None of this means that congestion pricing is a sure thing. Far from it. But if Governor Cuomo decides to press hard in Albany, the political landscape is looking as favorable for a strong version of congestion pricing as it ever has.

  • Dave Gil de Rubio

    I’m glad that part of the system has been improved by you, but by and large, there’s still plenty wrong with the MTA:

  • Dave Gil de Rubio

    Wow… a voice of reason. Thanks for clearly articulating what I was having a problem getting across. If people are commuting, then by all means, they SHOULD use mass transit. If plans are for tolls during peak usage times, then by all means, toll away. I just don’t think this should be applicable during off-peak times. If you had tolls in place during peak commuting times and not charge it say, on Sundays or after 7 p.m., I think that’s a reasonable compromise.

  • Dave Gil de Rubio

    If you live in an area that’s a two-fare zone, (say eastern and southeastern Queens), chances are, you are working class and have a car. Hell, if you live in Middle Village, which IS a working class neighborhood, chances are you have a car. Also, I’m not advocating that anyone drive in to Manhattan to commute. I’m talking about off-peak hours, which to me would be from 7 a.m. to 7 p.m. And also, not on Sundays.

  • Dave Gil de Rubio

    Again, not saying people should use cars to travel into Manhattan during peak hours. I don’t think a toll should be charged on Sundays. Ideally, this congestion pricing should be applied the way metered street parking is handled, Monday through Saturday, from 7 a.m. to 7 p.m. The MTA gets its revenue and people get a break.

  • climber54

    One of the first things that sprang to mind when I first heard of this was “Trucks too? That’s how we get our food supply here on the island – won’t prices soar??”. I’m quite surprised that this issue hasn’t been part of the greater discussion or maybe I’m missing something…..

  • qrt145

    A truck can transport literally tons of food, so you are talking about maybe a penny or two per pound.
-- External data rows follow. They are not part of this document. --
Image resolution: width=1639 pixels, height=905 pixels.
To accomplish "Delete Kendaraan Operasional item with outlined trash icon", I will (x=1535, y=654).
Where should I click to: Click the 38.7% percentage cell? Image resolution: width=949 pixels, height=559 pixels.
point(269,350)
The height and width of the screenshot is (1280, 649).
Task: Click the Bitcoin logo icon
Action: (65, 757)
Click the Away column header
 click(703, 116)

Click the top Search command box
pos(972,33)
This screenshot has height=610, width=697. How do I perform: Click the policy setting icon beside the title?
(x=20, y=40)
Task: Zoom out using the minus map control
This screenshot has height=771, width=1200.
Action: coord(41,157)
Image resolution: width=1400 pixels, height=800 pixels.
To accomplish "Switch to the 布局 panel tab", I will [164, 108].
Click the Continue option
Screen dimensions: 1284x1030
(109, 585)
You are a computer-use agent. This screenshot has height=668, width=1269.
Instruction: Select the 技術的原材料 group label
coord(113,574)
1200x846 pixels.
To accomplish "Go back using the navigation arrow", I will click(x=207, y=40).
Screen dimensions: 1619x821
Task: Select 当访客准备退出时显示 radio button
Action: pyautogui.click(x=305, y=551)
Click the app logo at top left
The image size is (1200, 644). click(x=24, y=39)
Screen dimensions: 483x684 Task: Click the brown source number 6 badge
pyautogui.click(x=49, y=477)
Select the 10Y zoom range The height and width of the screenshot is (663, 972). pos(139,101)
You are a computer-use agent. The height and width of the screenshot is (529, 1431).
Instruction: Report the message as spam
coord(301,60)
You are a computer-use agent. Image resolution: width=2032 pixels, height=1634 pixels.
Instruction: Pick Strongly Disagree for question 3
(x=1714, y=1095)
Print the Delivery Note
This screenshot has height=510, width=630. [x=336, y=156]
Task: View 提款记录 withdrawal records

  • Given that a large part of the traffic problems have arisen from the massive amount of development (apartment buildings, hotels, office buildings etc.) in the area over the past 15 years, I propose that instead of charging long time residents, congestion pricing be paid for by developers! They’re the ones who have contributed greatly to the creation of this problem and are profiting bigly from all of this congestion.

  • climber54

    OK – the rudimentary math seems to work out that way, but …really? To think these companies will not pad the profit line in their ledgers is something I simply don’t buy. Once fuel prices came back down years ago, did the airlines (even ONE of them) rescind the various fees (started with baggage) that were supposed to offset fuel costs temporarily? (and yes, those exact words were used). I could site more examples and will if you insist, but don’t feel like getting into a silly argument scenario. Straight through bottom line “penny here, a penny there” passed on to the consumer is something I’ll believe when I see it. ‘Why charge them a dime when you can get a dollar’ is more in line with what I’ve seen.